» **Task instructions**: Repeat exactly, and only, the lines of the entries below from the one with "[Telusuri] (362, 40)" through the one with "Viva Scandinavia (172, 892)", both ends included.

╔══

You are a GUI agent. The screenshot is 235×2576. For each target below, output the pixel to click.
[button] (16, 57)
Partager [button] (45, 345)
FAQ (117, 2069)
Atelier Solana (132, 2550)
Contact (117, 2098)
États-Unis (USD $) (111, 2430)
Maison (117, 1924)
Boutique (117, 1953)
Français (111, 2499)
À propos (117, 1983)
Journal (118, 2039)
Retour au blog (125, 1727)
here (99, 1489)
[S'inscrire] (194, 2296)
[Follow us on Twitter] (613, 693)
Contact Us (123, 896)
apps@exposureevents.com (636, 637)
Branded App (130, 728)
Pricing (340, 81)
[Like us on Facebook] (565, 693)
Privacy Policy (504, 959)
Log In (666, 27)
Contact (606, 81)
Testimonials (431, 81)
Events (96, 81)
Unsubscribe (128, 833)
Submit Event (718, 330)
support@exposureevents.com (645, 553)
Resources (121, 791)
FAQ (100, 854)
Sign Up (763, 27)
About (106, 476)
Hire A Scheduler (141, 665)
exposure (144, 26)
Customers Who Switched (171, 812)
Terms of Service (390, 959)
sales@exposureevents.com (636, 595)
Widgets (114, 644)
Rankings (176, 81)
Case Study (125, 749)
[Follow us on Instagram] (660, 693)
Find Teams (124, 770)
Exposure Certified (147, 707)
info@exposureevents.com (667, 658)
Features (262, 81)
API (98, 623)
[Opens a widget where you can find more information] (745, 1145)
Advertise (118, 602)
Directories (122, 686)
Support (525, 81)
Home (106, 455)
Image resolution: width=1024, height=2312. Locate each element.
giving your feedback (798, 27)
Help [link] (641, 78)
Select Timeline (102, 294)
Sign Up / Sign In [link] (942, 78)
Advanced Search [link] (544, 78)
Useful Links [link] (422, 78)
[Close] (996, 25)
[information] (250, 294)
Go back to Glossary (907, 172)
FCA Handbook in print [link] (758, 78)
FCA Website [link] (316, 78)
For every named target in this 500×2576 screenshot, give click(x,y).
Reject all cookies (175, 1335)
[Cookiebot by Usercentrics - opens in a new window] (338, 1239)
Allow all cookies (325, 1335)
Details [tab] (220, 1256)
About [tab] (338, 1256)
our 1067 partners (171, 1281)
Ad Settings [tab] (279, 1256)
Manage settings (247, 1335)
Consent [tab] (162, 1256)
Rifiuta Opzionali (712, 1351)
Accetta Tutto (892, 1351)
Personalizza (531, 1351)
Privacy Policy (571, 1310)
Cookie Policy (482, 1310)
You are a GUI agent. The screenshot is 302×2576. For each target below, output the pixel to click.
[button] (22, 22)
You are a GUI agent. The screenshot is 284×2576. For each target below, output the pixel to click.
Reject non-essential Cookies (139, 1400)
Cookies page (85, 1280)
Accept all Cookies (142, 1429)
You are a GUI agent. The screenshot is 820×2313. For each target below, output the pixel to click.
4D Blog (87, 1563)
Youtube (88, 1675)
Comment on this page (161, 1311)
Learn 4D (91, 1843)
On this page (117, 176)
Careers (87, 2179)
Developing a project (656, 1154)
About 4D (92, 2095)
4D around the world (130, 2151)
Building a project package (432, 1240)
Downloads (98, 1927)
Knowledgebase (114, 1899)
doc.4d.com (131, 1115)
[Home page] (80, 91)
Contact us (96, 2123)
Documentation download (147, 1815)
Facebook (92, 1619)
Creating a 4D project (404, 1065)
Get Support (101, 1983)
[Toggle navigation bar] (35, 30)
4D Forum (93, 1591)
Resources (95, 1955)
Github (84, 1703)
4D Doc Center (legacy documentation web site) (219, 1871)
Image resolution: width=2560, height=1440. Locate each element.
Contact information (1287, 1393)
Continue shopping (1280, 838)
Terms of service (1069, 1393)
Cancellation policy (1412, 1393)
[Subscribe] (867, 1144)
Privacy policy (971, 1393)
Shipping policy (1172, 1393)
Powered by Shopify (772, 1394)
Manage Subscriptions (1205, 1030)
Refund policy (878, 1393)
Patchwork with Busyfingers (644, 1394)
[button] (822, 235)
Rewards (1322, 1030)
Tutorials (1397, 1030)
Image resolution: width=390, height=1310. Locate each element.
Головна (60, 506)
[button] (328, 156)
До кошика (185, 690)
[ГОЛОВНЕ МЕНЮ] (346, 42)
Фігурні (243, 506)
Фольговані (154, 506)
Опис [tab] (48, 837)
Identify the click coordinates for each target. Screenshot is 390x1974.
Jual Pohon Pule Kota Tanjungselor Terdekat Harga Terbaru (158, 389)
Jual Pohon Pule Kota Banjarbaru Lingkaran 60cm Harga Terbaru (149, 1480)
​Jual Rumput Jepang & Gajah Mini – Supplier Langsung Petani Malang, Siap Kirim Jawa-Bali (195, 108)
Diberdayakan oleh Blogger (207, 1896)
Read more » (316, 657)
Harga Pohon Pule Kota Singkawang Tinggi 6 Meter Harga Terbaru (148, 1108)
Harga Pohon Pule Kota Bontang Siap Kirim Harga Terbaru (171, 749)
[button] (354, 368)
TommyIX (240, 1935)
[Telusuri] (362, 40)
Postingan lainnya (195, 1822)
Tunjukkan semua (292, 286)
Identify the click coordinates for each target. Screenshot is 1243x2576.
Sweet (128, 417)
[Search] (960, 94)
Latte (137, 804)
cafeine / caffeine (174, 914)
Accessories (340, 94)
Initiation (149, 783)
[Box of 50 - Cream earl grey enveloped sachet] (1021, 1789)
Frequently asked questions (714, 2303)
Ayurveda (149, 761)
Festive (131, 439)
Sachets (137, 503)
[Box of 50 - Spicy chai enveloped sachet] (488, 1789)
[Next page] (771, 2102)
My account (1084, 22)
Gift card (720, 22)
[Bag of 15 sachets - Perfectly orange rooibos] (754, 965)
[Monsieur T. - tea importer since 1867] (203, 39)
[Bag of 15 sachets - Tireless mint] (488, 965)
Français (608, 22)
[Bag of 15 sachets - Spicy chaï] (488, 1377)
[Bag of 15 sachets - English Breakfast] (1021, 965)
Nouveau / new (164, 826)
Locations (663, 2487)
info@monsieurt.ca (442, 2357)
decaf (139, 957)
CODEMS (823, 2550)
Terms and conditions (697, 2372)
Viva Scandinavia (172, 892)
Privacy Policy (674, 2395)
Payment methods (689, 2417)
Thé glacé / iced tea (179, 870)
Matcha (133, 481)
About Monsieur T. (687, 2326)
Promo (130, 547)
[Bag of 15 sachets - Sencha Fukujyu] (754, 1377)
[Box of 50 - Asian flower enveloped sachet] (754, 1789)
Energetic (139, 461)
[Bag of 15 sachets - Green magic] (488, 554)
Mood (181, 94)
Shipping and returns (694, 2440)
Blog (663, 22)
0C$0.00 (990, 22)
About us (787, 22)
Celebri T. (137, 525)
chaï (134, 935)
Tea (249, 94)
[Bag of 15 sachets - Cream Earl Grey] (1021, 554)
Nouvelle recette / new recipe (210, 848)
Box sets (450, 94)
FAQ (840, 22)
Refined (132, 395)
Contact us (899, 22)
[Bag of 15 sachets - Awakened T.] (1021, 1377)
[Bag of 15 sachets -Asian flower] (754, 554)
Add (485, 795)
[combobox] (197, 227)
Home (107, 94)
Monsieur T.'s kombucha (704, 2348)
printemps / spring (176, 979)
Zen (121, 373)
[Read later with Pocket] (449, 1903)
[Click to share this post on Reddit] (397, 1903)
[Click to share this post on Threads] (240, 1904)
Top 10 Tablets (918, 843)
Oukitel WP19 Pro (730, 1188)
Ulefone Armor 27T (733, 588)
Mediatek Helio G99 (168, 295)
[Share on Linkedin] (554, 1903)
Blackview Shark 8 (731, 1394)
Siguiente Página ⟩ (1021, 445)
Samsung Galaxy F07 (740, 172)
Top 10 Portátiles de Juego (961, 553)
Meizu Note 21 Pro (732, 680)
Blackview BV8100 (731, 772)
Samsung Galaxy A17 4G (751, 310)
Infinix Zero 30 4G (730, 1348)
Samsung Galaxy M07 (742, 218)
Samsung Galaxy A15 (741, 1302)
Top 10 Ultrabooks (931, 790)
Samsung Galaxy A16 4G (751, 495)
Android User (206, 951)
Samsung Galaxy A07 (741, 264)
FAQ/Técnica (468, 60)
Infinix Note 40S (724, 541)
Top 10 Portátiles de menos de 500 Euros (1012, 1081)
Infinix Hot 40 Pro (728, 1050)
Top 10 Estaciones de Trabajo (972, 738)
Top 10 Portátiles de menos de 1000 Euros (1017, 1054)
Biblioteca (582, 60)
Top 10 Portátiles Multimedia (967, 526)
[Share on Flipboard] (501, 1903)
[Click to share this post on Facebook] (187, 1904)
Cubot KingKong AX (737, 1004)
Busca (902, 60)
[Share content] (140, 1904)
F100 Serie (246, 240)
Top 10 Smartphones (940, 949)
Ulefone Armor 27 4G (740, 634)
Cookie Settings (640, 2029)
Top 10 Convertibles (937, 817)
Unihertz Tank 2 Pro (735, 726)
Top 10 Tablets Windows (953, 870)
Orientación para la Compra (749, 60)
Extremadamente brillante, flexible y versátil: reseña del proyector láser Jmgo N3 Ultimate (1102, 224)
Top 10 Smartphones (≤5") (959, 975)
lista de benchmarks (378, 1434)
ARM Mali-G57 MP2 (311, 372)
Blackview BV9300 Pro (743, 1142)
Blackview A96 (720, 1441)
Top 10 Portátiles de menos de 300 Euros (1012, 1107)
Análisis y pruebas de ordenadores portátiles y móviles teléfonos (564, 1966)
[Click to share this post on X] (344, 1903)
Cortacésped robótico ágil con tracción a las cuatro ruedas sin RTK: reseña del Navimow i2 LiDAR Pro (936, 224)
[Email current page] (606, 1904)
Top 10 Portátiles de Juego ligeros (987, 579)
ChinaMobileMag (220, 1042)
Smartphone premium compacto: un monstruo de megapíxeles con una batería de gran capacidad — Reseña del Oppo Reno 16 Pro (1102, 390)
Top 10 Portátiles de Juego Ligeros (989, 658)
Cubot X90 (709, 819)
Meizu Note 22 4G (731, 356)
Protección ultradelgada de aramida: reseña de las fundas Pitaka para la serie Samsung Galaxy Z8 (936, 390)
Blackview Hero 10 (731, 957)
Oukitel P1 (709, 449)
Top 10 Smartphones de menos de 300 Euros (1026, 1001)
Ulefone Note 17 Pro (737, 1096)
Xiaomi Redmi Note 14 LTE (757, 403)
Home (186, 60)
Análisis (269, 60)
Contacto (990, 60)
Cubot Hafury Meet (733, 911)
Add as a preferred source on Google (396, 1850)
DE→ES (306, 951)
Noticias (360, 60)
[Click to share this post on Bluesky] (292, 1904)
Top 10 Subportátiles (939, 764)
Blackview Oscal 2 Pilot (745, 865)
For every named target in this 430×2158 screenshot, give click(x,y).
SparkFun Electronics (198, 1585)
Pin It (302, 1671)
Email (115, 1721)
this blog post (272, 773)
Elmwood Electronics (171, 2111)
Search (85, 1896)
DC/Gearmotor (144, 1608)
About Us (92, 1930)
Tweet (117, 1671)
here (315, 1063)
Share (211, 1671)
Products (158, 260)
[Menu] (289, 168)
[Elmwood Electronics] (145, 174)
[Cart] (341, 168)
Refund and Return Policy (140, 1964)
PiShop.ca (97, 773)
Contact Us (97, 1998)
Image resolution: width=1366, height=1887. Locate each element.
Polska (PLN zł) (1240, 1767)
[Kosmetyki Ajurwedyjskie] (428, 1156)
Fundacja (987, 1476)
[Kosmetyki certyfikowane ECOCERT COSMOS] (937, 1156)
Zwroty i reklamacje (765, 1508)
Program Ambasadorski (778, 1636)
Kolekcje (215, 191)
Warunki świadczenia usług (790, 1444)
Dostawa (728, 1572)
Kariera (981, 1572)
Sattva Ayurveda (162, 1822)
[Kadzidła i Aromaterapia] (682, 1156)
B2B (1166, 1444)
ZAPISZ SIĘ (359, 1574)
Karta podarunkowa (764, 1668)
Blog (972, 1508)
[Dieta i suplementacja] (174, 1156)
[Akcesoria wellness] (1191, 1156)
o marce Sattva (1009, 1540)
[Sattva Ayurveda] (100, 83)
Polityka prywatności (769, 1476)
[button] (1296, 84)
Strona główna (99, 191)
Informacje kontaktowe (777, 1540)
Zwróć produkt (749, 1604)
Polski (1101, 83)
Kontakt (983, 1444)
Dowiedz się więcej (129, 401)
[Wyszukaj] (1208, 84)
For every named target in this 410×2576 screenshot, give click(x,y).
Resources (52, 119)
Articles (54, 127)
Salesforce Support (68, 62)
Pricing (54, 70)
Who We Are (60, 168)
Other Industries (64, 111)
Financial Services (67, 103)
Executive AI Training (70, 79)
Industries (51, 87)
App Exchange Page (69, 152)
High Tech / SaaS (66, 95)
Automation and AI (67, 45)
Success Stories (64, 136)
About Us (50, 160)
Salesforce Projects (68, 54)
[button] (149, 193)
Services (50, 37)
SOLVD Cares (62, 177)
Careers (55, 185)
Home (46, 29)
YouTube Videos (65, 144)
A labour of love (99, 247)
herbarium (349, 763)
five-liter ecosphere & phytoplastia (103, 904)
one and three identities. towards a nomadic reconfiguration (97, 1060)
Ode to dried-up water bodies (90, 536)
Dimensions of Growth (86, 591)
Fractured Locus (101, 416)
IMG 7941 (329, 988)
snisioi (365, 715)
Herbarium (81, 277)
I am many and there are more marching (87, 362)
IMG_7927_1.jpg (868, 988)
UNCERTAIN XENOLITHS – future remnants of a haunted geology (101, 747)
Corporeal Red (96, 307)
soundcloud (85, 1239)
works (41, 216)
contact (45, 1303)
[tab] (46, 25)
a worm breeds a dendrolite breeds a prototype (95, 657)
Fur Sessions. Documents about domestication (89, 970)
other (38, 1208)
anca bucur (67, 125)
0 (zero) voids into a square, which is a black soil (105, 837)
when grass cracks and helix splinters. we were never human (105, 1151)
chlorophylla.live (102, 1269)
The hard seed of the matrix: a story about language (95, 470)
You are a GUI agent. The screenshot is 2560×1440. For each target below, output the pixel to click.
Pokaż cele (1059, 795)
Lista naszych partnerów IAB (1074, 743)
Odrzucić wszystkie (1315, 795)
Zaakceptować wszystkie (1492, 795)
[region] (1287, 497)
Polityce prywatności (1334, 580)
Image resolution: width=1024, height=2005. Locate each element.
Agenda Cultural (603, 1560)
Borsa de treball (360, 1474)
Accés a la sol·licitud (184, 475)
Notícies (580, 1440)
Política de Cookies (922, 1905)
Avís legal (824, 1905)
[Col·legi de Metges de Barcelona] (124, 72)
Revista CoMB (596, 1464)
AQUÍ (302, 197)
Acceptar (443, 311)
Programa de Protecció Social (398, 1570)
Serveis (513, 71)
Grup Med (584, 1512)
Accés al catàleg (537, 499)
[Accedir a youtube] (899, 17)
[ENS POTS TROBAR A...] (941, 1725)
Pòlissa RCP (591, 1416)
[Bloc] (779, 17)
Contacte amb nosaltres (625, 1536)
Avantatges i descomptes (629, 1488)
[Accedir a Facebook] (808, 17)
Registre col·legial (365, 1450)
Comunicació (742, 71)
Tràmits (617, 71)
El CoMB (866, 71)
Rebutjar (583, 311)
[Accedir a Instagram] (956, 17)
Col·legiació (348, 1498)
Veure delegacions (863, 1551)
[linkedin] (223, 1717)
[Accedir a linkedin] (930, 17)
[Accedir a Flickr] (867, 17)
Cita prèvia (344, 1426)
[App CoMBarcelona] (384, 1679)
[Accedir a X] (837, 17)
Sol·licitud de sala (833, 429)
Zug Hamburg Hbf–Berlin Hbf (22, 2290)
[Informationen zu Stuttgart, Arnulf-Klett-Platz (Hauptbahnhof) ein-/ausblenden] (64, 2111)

╚══

» **Your solution**:
[Telusuri] (362, 40)
Postingan lainnya (195, 1822)
Tunjukkan semua (292, 286)
Identify the click coordinates for each target. Screenshot is 1243x2576.
Sweet (128, 417)
[Search] (960, 94)
Latte (137, 804)
cafeine / caffeine (174, 914)
Accessories (340, 94)
Initiation (149, 783)
[Box of 50 - Cream earl grey enveloped sachet] (1021, 1789)
Frequently asked questions (714, 2303)
Ayurveda (149, 761)
Festive (131, 439)
Sachets (137, 503)
[Box of 50 - Spicy chai enveloped sachet] (488, 1789)
[Next page] (771, 2102)
My account (1084, 22)
Gift card (720, 22)
[Bag of 15 sachets - Perfectly orange rooibos] (754, 965)
[Monsieur T. - tea importer since 1867] (203, 39)
[Bag of 15 sachets - Tireless mint] (488, 965)
Français (608, 22)
[Bag of 15 sachets - Spicy chaï] (488, 1377)
[Bag of 15 sachets - English Breakfast] (1021, 965)
Nouveau / new (164, 826)
Locations (663, 2487)
info@monsieurt.ca (442, 2357)
decaf (139, 957)
CODEMS (823, 2550)
Terms and conditions (697, 2372)
Viva Scandinavia (172, 892)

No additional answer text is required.